The harness is all there, all you need to do is purchase a factory wheel with cruise control. The biggest issue you have the possibility of running into is that certain cars need to be re-programmed by your dealership in order for the car's computer to recognize the controls.


----------



## Rockhead (Jul 10, 2014)

Smurfenstein said:


> The harness is all there, all you need to do is purchase a factory wheel with cruise control. The biggest issue you have the possibility of running into is that certain cars need to be re-programmed by your dealership in order for the car's computer to recognize the controls.


Awesome! Thanks for the info. Just 2 other questions.
1- If the car needs to be reprogrammed, will that effect the engine tune?
2- Will any factory Cruze wheel fit? I am a fan of the all black steering wheel, but all I could find for the 2011 was the steering wheel with the silver bottom plate. 

Thanks!


----------



## Rockhead (Jul 10, 2014)

Smurfenstein said:


> The harness is all there, all you need to do is purchase a factory wheel with cruise control. The biggest issue you have the possibility of running into is that certain cars need to be re-programmed by your dealership in order for the car's computer to recognize the controls.

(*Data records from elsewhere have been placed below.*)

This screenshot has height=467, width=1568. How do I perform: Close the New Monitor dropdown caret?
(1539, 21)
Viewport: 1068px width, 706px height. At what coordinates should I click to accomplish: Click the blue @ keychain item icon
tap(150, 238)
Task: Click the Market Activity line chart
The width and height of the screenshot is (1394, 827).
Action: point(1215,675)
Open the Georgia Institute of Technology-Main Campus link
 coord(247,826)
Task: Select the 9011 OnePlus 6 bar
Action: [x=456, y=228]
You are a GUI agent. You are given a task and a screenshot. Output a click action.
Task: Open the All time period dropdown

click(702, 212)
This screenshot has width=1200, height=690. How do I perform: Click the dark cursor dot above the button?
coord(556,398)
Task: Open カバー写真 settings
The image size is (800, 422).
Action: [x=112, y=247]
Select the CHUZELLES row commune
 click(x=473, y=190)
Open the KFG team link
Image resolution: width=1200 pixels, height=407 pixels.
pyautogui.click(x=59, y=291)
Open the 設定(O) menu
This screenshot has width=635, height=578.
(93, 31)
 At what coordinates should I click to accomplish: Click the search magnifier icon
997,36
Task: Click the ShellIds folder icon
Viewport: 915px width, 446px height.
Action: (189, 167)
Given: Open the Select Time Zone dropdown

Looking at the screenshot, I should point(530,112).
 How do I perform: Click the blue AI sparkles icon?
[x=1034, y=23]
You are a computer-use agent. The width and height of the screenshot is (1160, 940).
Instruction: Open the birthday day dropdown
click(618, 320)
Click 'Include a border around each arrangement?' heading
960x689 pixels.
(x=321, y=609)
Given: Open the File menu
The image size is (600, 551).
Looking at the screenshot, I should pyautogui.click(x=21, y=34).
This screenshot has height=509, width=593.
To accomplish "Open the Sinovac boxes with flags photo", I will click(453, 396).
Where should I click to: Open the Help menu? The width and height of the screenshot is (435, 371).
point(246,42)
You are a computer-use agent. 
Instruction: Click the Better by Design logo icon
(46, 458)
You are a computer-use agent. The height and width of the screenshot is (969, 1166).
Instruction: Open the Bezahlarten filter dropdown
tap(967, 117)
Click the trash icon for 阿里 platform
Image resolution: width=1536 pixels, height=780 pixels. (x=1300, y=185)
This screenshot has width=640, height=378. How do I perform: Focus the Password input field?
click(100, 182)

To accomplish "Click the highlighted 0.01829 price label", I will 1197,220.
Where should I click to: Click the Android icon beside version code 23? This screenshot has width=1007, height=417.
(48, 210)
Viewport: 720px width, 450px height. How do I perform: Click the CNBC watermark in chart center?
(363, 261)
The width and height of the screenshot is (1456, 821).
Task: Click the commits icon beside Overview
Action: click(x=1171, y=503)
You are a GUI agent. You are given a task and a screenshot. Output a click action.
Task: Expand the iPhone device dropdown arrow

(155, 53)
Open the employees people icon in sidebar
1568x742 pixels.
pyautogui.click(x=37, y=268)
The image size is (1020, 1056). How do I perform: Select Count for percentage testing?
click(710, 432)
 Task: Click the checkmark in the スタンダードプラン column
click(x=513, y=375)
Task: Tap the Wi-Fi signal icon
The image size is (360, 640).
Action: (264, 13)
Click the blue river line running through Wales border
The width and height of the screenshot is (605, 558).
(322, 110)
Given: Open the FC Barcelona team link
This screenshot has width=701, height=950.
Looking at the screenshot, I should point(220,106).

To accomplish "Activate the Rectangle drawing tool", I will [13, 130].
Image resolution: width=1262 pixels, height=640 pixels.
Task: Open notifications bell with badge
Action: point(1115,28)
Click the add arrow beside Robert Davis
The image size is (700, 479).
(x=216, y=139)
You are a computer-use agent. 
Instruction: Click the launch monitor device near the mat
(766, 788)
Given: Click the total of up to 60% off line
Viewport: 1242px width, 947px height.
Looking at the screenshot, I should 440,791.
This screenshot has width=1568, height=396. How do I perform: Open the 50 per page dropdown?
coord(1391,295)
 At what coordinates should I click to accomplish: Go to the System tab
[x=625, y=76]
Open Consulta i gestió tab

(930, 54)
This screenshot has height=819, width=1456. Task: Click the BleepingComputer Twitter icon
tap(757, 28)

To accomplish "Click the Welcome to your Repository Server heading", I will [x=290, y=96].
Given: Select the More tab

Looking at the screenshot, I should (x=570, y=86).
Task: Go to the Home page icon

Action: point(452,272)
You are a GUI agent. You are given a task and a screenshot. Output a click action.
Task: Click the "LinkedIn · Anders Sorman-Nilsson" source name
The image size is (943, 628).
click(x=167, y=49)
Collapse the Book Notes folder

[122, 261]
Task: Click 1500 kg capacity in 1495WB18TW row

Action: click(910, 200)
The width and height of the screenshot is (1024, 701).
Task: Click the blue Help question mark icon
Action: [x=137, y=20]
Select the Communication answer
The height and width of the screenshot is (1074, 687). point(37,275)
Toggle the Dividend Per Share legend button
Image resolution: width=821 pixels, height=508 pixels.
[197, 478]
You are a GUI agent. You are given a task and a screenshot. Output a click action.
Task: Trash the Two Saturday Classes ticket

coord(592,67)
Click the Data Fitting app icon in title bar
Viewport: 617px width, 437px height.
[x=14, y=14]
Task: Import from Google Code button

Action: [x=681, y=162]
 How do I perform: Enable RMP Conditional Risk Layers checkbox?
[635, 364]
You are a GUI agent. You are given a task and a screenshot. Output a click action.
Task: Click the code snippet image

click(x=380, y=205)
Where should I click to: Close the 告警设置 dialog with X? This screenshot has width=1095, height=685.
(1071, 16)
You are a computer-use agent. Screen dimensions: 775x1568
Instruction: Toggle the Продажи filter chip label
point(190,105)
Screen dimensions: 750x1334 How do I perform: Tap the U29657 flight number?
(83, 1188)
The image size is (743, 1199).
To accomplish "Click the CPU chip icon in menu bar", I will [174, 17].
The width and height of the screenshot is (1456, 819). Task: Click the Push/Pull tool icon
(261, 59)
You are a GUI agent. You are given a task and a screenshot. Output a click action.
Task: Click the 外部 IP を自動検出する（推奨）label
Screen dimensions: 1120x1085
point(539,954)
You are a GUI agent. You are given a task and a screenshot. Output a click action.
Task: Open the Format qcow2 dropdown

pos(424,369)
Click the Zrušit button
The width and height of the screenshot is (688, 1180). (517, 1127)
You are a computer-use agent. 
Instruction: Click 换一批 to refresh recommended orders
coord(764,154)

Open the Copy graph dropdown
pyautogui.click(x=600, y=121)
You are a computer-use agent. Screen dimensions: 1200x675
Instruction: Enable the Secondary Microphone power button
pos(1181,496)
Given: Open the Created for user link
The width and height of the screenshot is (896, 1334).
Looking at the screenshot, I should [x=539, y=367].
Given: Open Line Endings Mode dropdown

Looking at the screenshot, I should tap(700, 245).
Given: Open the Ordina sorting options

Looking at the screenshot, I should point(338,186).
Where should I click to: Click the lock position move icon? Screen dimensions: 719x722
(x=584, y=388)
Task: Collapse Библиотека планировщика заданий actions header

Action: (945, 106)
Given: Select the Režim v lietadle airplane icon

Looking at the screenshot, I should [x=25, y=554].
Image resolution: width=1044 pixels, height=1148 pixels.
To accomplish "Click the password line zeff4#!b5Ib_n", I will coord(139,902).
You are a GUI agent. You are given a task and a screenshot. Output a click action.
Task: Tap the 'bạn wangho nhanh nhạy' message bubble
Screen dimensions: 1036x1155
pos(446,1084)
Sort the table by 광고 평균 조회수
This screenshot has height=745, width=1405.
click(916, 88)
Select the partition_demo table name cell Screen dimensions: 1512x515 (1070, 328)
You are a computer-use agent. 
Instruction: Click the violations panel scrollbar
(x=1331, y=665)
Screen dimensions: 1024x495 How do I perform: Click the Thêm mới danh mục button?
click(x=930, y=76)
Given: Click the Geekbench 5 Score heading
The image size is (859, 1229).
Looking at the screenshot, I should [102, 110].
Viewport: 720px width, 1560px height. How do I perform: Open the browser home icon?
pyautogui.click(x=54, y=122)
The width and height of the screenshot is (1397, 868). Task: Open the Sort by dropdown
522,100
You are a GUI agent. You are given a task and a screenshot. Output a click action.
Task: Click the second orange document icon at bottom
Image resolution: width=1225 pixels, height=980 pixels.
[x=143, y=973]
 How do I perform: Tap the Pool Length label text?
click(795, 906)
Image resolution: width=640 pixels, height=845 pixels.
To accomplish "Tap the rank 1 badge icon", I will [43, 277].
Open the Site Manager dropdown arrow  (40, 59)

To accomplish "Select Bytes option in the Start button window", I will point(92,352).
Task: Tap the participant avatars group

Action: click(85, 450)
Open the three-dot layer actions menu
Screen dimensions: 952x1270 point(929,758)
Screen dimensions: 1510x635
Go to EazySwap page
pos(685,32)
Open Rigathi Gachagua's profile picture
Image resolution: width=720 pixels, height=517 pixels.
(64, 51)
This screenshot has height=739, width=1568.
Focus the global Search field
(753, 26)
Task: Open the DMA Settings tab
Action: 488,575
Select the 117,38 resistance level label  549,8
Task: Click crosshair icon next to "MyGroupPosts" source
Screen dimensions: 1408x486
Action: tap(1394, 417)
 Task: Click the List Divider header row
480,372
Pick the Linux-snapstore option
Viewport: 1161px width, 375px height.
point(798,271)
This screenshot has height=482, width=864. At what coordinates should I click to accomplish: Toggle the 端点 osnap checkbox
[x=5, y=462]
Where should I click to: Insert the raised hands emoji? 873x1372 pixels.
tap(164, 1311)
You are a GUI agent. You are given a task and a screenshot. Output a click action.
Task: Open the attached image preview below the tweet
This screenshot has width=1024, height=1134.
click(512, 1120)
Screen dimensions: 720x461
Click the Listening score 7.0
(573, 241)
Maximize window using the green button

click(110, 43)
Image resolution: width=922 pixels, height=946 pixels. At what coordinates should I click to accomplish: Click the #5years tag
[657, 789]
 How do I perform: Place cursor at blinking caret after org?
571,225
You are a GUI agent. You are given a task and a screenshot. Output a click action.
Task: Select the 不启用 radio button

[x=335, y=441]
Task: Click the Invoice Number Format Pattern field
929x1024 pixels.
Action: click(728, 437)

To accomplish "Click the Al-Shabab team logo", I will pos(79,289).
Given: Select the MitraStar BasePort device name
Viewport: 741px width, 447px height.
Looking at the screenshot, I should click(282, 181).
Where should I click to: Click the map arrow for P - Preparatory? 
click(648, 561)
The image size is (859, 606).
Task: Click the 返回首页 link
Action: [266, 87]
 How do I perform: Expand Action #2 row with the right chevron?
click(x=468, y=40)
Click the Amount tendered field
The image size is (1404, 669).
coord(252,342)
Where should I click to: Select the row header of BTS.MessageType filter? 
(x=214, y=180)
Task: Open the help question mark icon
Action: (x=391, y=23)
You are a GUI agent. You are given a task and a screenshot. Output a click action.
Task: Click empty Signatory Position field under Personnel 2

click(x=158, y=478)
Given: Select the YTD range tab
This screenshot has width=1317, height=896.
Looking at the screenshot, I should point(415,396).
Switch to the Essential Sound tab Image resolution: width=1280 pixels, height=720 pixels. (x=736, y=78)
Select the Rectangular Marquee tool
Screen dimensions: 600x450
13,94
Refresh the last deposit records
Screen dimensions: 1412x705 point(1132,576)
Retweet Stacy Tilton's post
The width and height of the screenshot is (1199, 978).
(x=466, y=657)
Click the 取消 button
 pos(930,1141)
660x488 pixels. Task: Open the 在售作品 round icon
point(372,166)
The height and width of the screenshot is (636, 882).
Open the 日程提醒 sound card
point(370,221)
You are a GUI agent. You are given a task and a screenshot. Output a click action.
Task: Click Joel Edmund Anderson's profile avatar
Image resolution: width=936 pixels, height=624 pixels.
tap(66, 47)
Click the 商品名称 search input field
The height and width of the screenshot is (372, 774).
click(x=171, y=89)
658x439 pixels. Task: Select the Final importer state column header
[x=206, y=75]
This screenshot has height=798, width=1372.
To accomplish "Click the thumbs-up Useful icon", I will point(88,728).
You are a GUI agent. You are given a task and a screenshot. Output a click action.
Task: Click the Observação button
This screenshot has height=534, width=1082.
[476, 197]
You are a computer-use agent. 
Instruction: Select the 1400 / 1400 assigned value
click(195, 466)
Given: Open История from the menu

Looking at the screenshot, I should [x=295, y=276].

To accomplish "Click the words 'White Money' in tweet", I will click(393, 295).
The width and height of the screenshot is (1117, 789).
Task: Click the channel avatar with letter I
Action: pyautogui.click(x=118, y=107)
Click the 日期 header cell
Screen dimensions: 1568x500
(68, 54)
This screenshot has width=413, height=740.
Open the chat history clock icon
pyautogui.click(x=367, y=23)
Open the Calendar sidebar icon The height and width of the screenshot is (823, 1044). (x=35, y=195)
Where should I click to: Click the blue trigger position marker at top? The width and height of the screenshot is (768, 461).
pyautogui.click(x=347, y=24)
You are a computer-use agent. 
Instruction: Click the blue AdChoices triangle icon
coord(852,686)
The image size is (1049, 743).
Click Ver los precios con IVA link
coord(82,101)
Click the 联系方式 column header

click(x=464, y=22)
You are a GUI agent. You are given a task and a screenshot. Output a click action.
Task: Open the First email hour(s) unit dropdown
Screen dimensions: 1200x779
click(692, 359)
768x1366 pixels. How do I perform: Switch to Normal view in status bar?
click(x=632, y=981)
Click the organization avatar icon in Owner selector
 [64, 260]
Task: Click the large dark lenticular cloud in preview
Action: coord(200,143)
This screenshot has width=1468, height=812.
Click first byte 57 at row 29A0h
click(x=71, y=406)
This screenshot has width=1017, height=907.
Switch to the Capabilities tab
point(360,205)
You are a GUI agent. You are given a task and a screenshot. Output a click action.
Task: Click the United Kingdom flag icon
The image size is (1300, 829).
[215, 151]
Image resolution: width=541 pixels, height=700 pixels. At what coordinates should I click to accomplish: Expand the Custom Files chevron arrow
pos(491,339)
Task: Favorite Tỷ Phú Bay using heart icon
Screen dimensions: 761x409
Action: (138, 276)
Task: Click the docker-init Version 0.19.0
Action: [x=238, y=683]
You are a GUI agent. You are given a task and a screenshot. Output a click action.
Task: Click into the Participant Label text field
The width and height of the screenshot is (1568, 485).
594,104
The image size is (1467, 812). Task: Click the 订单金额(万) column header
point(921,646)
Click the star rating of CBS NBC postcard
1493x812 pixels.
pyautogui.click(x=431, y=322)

Well it looks like I'm one of those certain cars at least when it comes to the radio controls. Cruise control works great, but no radio controls....


----------



## CruzeDan (May 17, 2015)

Rockhead, your issue is that your car did not come with factory audio controls or cruse control. On these vehicles, you need to replace the air bag clock spring (SIR coil). If your cruse is working, I do not think you will need a reprogram, but I am not sure. My buddy bought a 16 LS, we added the cruse. It comes from GM as an accessory package. His car needs a reprogram.


----------



## CruzeDan (May 17, 2015)

All I coud find was info for 2012s and up, it says that: *Note: If vehicle is equipped without Steering Wheel Radio Controls, it may be necessary to order and install the Steering Wheel Air Bag Coil. Please refer to the following part numbers for steering wheel air bag coil.
*


----------